Given instruction A: In the text on Ryan Ochoa below, what was his first professional acting job?
Given instruction B: Reproduce the passage of the text on Ryan Ochoa starting at "Ochoa had his" and ending at "2021 revival series.".

Provided text:
-- START --
Ryan Ochoa (born May 17, 1996) is an American actor. He is known for playing the role of Lanny on the Disney XD series Pair of Kings, and for his recurring role of Chuck Chambers on the Nickelodeon series iCarly.

Early life 
Ryan Ochoa was born in San Diego, California. His ancestry includes Mexican, Filipino, Italian, Irish, and Russian-Jewish. He has four siblings, including younger brother Raymond Ochoa.

Career 

Ochoa had his first professional acting job at the age of eight, when he was cast in a national commercial for Dairy Queen.

Ryan's film debut was in the 2007 film, Nostalgia as Ryan Zorn, the son of the main character. He appeared in the 2009 film The Perfect Game as Norberto, one of the 9 baseball players. He also played Tiny Tim in 2009's A Christmas Carol. Ochoa played the voice of the character of Rick in the animated film Astro Boy.

Ochoa has appeared in the television show, iCarly, in the episodes "iHurt Lewbert", "iReunite with Missy", "iTwins", "iFind Lewbert's Lost Love", "iBloop", and "iBeat the Heat". He reprised his role in the 2021 revival series.
-- END --
Material provided:
-- START --
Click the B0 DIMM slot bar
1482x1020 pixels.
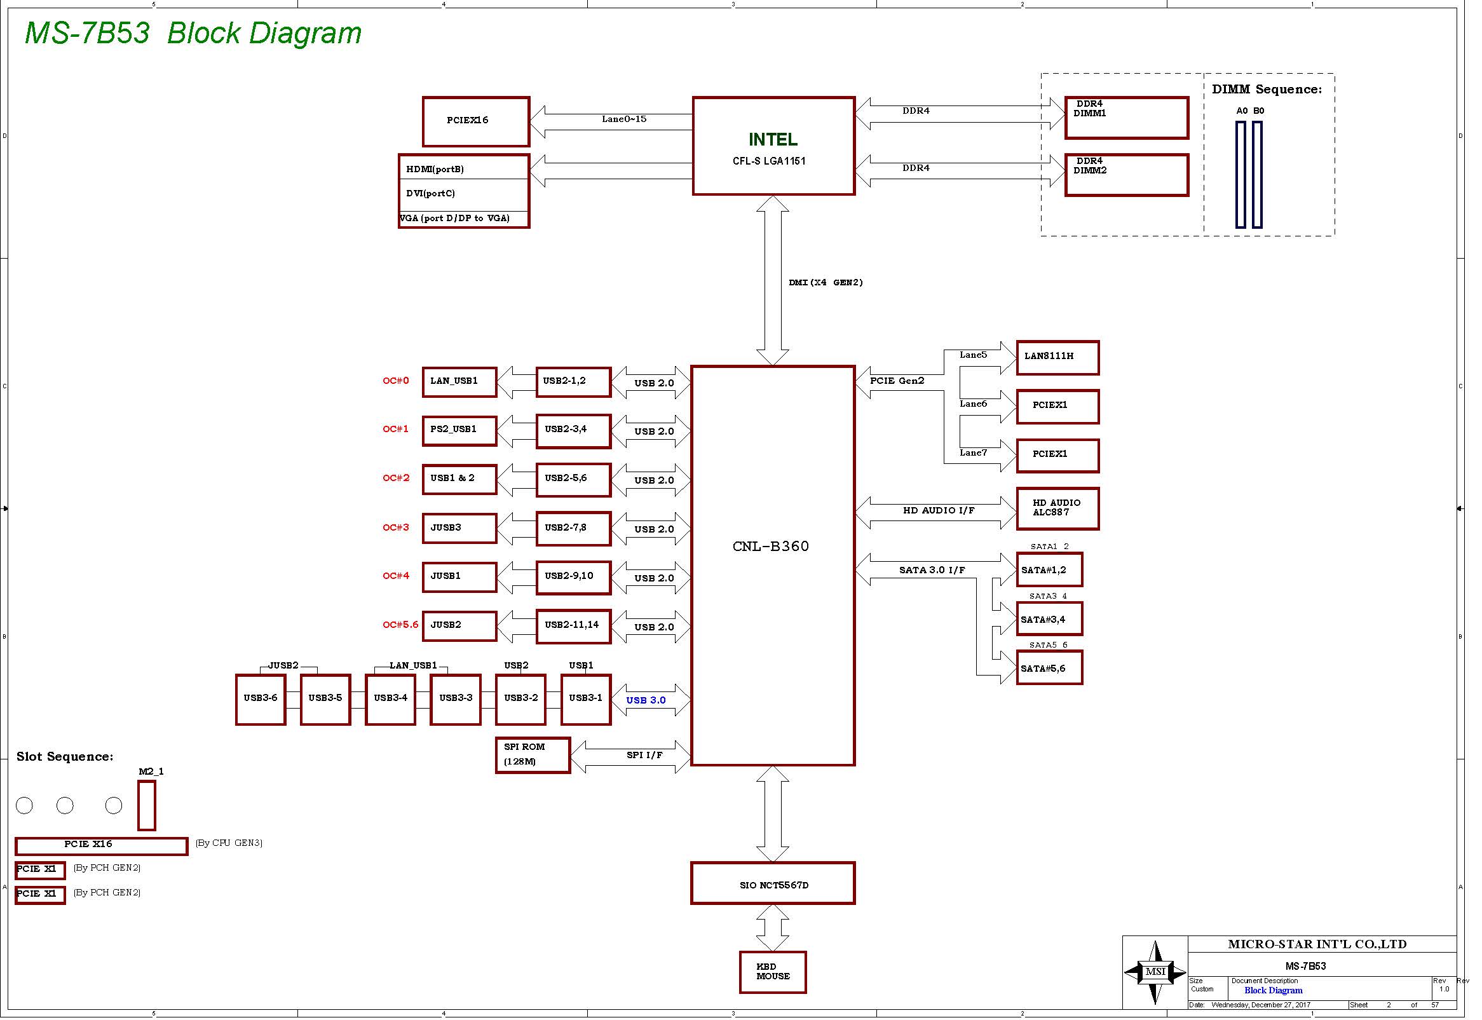(x=1257, y=174)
-- END --
Problem solution A: A national commercial for Dairy Queen, when he was eight years old.

Problem solution B:
Ochoa had his first professional acting job at the age of eight, when he was cast in a national commercial for Dairy Queen.

Ryan's film debut was in the 2007 film, Nostalgia as Ryan Zorn, the son of the main character. He appeared in the 2009 film The Perfect Game as Norberto, one of the 9 baseball players. He also played Tiny Tim in 2009's A Christmas Carol. Ochoa played the voice of the character of Rick in the animated film Astro Boy.

Ochoa has appeared in the television show, iCarly, in the episodes "iHurt Lewbert", "iReunite with Missy", "iTwins", "iFind Lewbert's Lost Love", "iBloop", and "iBeat the Heat". He reprised his role in the 2021 revival series.